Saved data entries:
^^^^

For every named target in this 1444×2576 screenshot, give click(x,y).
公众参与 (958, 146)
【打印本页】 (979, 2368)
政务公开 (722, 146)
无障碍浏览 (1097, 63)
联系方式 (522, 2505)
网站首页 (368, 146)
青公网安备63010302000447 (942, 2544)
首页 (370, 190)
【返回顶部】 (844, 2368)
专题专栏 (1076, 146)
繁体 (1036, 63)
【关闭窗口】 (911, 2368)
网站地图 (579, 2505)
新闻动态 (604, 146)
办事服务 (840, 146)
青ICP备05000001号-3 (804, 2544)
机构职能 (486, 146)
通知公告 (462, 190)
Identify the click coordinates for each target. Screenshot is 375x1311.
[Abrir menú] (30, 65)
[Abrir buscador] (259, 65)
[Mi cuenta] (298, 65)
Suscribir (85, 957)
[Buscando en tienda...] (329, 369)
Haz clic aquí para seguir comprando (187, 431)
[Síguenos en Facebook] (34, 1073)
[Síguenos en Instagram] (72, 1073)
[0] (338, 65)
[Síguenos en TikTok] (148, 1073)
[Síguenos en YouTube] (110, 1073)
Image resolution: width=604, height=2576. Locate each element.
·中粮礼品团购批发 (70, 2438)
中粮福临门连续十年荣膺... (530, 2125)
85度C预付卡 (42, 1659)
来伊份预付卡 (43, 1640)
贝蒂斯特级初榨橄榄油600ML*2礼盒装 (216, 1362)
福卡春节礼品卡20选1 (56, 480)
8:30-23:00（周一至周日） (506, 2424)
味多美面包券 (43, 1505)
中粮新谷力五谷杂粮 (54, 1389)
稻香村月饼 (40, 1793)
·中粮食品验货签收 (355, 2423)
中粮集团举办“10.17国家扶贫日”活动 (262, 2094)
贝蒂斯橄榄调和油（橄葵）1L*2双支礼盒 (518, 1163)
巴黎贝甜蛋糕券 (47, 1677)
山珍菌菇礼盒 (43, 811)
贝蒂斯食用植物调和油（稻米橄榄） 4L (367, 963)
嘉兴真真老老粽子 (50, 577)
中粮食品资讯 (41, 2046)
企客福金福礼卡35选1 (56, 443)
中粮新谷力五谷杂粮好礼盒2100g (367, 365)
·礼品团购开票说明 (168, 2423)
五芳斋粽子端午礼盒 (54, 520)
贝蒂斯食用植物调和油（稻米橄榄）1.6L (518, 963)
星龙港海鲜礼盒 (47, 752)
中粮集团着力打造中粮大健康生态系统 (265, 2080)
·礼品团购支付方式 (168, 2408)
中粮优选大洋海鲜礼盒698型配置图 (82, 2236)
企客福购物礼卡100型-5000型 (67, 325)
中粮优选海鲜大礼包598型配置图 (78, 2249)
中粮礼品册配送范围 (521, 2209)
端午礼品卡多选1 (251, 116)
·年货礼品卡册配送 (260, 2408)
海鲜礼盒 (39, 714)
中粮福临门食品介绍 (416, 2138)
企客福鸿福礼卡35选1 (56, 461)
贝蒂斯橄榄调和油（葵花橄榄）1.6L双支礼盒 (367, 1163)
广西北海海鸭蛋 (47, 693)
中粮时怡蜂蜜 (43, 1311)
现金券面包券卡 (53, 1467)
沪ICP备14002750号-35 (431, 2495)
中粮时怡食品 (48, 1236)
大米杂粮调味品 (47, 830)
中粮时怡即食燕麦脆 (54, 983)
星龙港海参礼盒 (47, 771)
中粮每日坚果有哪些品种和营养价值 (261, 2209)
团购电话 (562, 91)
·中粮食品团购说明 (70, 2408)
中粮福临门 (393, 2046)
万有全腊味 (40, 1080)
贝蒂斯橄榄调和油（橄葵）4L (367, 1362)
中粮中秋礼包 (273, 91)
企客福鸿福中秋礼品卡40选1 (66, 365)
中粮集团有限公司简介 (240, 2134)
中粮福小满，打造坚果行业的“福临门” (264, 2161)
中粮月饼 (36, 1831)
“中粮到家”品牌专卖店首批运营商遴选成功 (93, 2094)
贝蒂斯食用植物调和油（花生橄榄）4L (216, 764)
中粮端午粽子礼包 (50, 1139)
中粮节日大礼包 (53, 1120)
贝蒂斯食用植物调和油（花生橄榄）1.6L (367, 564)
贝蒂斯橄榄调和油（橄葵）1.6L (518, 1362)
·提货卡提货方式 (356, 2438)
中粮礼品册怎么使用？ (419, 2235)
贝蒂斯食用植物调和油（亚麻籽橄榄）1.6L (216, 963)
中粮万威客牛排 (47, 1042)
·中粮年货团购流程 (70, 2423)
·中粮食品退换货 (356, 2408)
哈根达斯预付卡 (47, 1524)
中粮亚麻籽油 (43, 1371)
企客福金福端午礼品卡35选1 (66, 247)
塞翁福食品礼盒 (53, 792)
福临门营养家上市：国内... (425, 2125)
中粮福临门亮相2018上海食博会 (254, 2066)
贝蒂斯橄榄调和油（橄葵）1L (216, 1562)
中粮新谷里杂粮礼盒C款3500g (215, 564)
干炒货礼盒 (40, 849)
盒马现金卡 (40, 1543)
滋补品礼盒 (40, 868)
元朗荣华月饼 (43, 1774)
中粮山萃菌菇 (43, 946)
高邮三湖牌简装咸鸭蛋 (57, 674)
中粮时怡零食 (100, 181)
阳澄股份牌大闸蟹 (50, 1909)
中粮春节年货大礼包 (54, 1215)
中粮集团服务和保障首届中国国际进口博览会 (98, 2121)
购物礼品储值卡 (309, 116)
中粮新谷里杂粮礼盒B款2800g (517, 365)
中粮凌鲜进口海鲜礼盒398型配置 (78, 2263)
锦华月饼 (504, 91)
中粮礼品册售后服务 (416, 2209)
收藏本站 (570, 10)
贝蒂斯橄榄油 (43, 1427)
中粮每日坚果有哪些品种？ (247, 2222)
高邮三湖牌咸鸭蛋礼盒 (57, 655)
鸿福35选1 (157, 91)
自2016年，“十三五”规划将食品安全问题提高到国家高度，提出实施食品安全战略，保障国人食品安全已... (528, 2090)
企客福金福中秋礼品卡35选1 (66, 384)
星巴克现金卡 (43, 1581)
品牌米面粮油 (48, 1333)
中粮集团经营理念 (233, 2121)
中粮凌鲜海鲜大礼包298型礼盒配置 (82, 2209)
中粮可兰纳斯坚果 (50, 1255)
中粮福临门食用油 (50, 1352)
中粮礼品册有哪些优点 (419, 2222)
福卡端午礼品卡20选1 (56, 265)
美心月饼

^^^^

# What is expected
Please change every "预付卡" in the material above to "储值卡" and keep all other text unchanged.

# Answer below
For every named target in this 1444×2576 screenshot, give click(x,y).
公众参与 (958, 146)
【打印本页】 (979, 2368)
政务公开 (722, 146)
无障碍浏览 (1097, 63)
联系方式 (522, 2505)
网站首页 (368, 146)
青公网安备63010302000447 (942, 2544)
首页 (370, 190)
【返回顶部】 (844, 2368)
专题专栏 (1076, 146)
繁体 (1036, 63)
【关闭窗口】 (911, 2368)
网站地图 (579, 2505)
新闻动态 (604, 146)
办事服务 (840, 146)
青ICP备05000001号-3 (804, 2544)
机构职能 (486, 146)
通知公告 (462, 190)
Identify the click coordinates for each target. Screenshot is 375x1311.
[Abrir menú] (30, 65)
[Abrir buscador] (259, 65)
[Mi cuenta] (298, 65)
Suscribir (85, 957)
[Buscando en tienda...] (329, 369)
Haz clic aquí para seguir comprando (187, 431)
[Síguenos en Facebook] (34, 1073)
[Síguenos en Instagram] (72, 1073)
[0] (338, 65)
[Síguenos en TikTok] (148, 1073)
[Síguenos en YouTube] (110, 1073)
Image resolution: width=604, height=2576. Locate each element.
·中粮礼品团购批发 (70, 2438)
中粮福临门连续十年荣膺... (530, 2125)
85度C储值卡 (42, 1659)
来伊份储值卡 (43, 1640)
贝蒂斯特级初榨橄榄油600ML*2礼盒装 (216, 1362)
福卡春节礼品卡20选1 (56, 480)
8:30-23:00（周一至周日） (506, 2424)
味多美面包券 (43, 1505)
中粮新谷力五谷杂粮 (54, 1389)
稻香村月饼 (40, 1793)
·中粮食品验货签收 (355, 2423)
中粮集团举办“10.17国家扶贫日”活动 (262, 2094)
贝蒂斯橄榄调和油（橄葵）1L*2双支礼盒 (518, 1163)
巴黎贝甜蛋糕券 (47, 1677)
山珍菌菇礼盒 (43, 811)
贝蒂斯食用植物调和油（稻米橄榄） 4L (367, 963)
嘉兴真真老老粽子 (50, 577)
中粮食品资讯 (41, 2046)
企客福金福礼卡35选1 (56, 443)
中粮新谷力五谷杂粮好礼盒2100g (367, 365)
·礼品团购开票说明 (168, 2423)
五芳斋粽子端午礼盒 (54, 520)
贝蒂斯食用植物调和油（稻米橄榄）1.6L (518, 963)
星龙港海鲜礼盒 (47, 752)
中粮集团着力打造中粮大健康生态系统 (265, 2080)
·礼品团购支付方式 (168, 2408)
中粮优选大洋海鲜礼盒698型配置图 (82, 2236)
企客福购物礼卡100型-5000型 (67, 325)
中粮优选海鲜大礼包598型配置图 (78, 2249)
中粮礼品册配送范围 (521, 2209)
端午礼品卡多选1 (251, 116)
·年货礼品卡册配送 (260, 2408)
海鲜礼盒 (39, 714)
中粮福临门食品介绍 (416, 2138)
企客福鸿福礼卡35选1 (56, 461)
贝蒂斯橄榄调和油（葵花橄榄）1.6L双支礼盒 (367, 1163)
广西北海海鸭蛋 (47, 693)
中粮时怡蜂蜜 (43, 1311)
现金券面包券卡 (53, 1467)
沪ICP备14002750号-35 (431, 2495)
中粮时怡食品 (48, 1236)
大米杂粮调味品 (47, 830)
中粮时怡即食燕麦脆 (54, 983)
星龙港海参礼盒 (47, 771)
中粮每日坚果有哪些品种和营养价值 (261, 2209)
团购电话 (562, 91)
·中粮食品团购说明 (70, 2408)
中粮福临门 (393, 2046)
万有全腊味 (40, 1080)
贝蒂斯橄榄调和油（橄葵）4L (367, 1362)
中粮中秋礼包 (273, 91)
企客福鸿福中秋礼品卡40选1 (66, 365)
中粮集团有限公司简介 (240, 2134)
中粮福小满，打造坚果行业的“福临门” (264, 2161)
中粮月饼 (36, 1831)
“中粮到家”品牌专卖店首批运营商遴选成功 (93, 2094)
贝蒂斯食用植物调和油（花生橄榄）4L (216, 764)
中粮端午粽子礼包 (50, 1139)
中粮节日大礼包 (53, 1120)
贝蒂斯食用植物调和油（花生橄榄）1.6L (367, 564)
贝蒂斯橄榄调和油（橄葵）1.6L (518, 1362)
·提货卡提货方式 (356, 2438)
中粮礼品册怎么使用？ (419, 2235)
贝蒂斯食用植物调和油（亚麻籽橄榄）1.6L (216, 963)
中粮万威客牛排 (47, 1042)
·中粮年货团购流程 (70, 2423)
·中粮食品退换货 (356, 2408)
哈根达斯储值卡 (47, 1524)
中粮亚麻籽油 (43, 1371)
企客福金福端午礼品卡35选1 (66, 247)
塞翁福食品礼盒 (53, 792)
福临门营养家上市：国内... (425, 2125)
中粮福临门亮相2018上海食博会 (254, 2066)
贝蒂斯橄榄调和油（橄葵）1L (216, 1562)
中粮新谷里杂粮礼盒C款3500g (215, 564)
干炒货礼盒 (40, 849)
盒马现金卡 (40, 1543)
滋补品礼盒 (40, 868)
元朗荣华月饼 (43, 1774)
中粮山萃菌菇 (43, 946)
高邮三湖牌简装咸鸭蛋 (57, 674)
中粮时怡零食 (100, 181)
阳澄股份牌大闸蟹 (50, 1909)
中粮春节年货大礼包 (54, 1215)
中粮集团服务和保障首届中国国际进口博览会 (98, 2121)
购物礼品储值卡 (309, 116)
中粮新谷里杂粮礼盒B款2800g (517, 365)
中粮凌鲜进口海鲜礼盒398型配置 (78, 2263)
锦华月饼 (504, 91)
中粮礼品册售后服务 (416, 2209)
收藏本站 (570, 10)
贝蒂斯橄榄油 (43, 1427)
中粮每日坚果有哪些品种？ (247, 2222)
高邮三湖牌咸鸭蛋礼盒 (57, 655)
鸿福35选1 (157, 91)
自2016年，“十三五”规划将食品安全问题提高到国家高度，提出实施食品安全战略，保障国人食品安全已... (528, 2090)
企客福金福中秋礼品卡35选1 (66, 384)
星巴克现金卡 (43, 1581)
品牌米面粮油 (48, 1333)
中粮集团经营理念 (233, 2121)
中粮凌鲜海鲜大礼包298型礼盒配置 (82, 2209)
中粮可兰纳斯坚果 (50, 1255)
中粮福临门食用油 (50, 1352)
中粮礼品册有哪些优点 (419, 2222)
福卡端午礼品卡20选1 (56, 265)
美心月饼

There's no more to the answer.